11 In terms of the appointment of judges of the Supreme Court, the proposed independent Judicial Appointments Commission is to recommend a single candidate for each vacancy and, before doing so, is to consult the Lord Chief Justice about the candidate or possible candidates. We recommend that consultation should also be made with Scotland’s Lord President and Lord Justice Clark of the Court of Session, when considering the appointment of Scottish Judges.
12 The Secretary of State is then to be able to appoint only candidates recommended by the commission. However, he is to have the option of asking the commission to reconsider its recommendation for appointment, "if the evidence suggests that the recommended candidate is not the strongest candidate". If due recognition is to be given to the independence and importance of the Commission, its recommendation as to the strongest candidate should prevail, except in exceptional circumstances.
Part 4: Other provisions in relation to the judiciary
13 Clause 94 of the Bill extends the parliamentary disqualification to judges of the Supreme Court and members of the House of Lords while holding any of the judicial offices referred to in clause 94(2), who will be disqualified from sitting or voting in the House of Lords and its committees. While the removal of the right to vote, is accepted, we question the need for removal of the right to sit (and with it the right to speak).
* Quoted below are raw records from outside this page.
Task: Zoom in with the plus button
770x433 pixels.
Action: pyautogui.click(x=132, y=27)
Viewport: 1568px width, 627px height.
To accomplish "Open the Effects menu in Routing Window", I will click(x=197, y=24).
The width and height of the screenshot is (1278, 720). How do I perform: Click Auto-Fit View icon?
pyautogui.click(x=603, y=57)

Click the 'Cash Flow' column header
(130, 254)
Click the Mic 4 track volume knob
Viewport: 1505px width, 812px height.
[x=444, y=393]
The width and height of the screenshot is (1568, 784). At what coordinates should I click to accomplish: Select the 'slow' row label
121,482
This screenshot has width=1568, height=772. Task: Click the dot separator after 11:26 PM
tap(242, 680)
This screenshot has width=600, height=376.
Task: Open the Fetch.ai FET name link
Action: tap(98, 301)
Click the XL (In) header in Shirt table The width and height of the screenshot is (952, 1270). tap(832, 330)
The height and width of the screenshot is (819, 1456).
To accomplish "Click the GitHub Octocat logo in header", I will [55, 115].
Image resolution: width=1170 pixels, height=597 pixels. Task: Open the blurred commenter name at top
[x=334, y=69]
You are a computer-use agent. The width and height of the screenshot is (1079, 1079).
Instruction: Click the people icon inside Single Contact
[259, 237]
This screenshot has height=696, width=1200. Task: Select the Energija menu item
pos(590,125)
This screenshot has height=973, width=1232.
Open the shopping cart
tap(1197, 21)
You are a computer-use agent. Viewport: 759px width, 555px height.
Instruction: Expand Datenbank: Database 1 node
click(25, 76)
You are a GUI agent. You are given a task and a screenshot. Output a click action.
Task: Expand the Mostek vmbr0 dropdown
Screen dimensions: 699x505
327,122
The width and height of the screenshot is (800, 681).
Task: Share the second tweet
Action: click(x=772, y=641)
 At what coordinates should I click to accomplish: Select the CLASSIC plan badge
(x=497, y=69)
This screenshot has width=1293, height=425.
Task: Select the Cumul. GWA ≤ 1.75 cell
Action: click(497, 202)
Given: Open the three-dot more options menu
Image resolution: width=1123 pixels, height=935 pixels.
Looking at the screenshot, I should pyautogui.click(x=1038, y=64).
14 Since devolution, much legislation relating to devolved matters has been taken under Sewell motions at Westminster. This removes the legislation from detailed scrutiny at Holyrood and it heightens the importance of its receiving detailed scrutiny in the House of Lords. However, only a few peers are skilled in Scots law and practice and almost all of them are based in Scotland. The Scottish Law Lords, who are regularly present, should also be seen as a resource in this regard. There would therefore be merit in enabling the Scottish members of the Supreme Court to participate by allowing them to sit and speak in the House, particularly in regard to legislation which affects Scotland.
Part 5: General
15 With regard to the question of the cost of running the Supreme Court, the Explanatory Memorandum states that costs will be apportioned between litigants before the Supreme Court and those engaged in civil litigation before the lower courts in England and Wales, Northern Ireland and Scotland. However, fees are recovered from litigants in the Scottish courts under regulations made under section 2 of the Courts of Law Fees (Scotland) Act 1895, where the definition of "the Scottish courts" does not mention the House of Lords, and there is no provision for the recovery of fees payable in one of the courts listed in the definition to be used to subsidise the cost of running another. Therefore, the Bill will need to be amended to make provision for the fees charged to litigants in the Scottish courts to be surcharged by the amount needed to contribute to the cost of the Supreme Court. However, the proposal is likely to be contentious. Some litigants may be unable to go to a final court because their case is not the sort of case that can be appealed to such a court; and if a litigant's case can go to such a court, it may be refused leave to do so. It would be unfair for litigants to have to suffer the surcharge in these circumstances.